#### WORK TASK:
Return only the count of lines in the listing below where the word "Motor" appears.

#### INFORMATION PROVIDED:
* * * * * * *
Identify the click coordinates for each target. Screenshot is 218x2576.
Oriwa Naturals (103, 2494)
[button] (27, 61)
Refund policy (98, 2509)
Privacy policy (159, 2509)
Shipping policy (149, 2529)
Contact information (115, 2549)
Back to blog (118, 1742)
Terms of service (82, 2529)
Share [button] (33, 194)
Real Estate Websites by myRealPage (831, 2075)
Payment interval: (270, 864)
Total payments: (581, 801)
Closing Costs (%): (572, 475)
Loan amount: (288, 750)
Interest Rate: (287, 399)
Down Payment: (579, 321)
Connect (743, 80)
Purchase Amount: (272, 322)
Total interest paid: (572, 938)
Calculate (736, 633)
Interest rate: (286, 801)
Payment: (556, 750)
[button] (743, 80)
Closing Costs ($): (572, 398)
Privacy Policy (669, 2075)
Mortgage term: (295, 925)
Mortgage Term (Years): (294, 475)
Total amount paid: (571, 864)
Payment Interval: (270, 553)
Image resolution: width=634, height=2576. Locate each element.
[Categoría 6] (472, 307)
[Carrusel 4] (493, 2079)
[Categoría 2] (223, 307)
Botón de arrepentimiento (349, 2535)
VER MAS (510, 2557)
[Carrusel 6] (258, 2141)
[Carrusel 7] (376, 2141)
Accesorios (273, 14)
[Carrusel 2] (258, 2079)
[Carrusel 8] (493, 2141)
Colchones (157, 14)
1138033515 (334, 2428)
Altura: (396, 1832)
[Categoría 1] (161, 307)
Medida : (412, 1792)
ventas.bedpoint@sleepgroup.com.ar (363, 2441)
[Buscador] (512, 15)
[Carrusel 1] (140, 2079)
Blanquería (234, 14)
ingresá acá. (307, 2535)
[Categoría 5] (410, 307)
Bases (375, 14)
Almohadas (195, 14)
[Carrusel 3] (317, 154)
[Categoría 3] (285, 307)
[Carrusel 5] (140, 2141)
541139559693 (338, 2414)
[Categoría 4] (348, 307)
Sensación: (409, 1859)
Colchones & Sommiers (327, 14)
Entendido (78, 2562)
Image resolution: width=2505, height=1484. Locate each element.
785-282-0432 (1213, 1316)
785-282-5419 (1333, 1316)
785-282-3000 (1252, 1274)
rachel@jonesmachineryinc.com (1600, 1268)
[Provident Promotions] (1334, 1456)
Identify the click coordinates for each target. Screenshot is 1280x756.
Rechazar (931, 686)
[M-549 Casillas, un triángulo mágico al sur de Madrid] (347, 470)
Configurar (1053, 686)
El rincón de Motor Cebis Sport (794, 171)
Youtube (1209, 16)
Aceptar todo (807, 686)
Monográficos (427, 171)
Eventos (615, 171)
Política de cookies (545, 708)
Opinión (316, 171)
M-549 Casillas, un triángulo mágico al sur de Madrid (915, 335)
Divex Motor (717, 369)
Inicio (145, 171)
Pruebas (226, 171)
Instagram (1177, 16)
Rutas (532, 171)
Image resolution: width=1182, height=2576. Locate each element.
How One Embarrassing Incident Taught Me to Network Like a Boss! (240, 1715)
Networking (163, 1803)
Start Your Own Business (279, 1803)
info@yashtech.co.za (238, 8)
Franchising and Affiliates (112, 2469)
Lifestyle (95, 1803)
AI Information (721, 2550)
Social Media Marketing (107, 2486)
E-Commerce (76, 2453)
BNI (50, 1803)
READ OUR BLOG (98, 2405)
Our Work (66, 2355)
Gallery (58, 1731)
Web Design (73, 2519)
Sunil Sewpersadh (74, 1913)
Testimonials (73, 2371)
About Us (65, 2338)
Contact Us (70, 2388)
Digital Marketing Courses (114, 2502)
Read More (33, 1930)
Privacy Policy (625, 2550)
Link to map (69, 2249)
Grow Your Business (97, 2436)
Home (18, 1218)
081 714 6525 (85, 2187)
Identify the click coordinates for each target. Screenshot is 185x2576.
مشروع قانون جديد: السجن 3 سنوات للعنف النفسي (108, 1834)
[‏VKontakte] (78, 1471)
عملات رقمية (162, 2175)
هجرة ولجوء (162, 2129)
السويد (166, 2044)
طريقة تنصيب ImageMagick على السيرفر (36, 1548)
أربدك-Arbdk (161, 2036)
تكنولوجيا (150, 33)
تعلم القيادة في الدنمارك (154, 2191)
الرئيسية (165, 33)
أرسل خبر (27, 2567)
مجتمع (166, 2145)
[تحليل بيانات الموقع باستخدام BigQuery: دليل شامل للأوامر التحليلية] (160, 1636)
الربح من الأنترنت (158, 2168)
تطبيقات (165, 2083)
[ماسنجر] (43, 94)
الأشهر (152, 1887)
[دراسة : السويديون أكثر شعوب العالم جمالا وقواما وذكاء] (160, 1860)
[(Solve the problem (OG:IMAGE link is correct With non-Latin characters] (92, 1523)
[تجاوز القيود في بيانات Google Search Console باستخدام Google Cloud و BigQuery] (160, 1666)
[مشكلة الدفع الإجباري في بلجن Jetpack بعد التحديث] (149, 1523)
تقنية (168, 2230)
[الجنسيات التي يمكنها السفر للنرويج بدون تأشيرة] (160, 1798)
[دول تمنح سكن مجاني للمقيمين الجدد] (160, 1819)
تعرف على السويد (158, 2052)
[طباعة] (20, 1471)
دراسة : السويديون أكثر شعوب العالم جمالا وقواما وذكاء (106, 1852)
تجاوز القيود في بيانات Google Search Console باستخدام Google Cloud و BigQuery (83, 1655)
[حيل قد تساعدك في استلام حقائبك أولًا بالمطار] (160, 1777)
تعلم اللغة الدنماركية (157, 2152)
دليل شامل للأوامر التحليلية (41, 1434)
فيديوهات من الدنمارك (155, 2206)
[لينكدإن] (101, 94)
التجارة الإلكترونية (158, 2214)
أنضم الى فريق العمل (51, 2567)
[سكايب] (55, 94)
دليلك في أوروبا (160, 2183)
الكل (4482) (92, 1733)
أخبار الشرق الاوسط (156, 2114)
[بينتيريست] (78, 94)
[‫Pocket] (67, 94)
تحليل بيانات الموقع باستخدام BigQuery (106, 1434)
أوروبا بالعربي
* * * * * * *
#### ANSWER FOR THIS EXERCISE:
2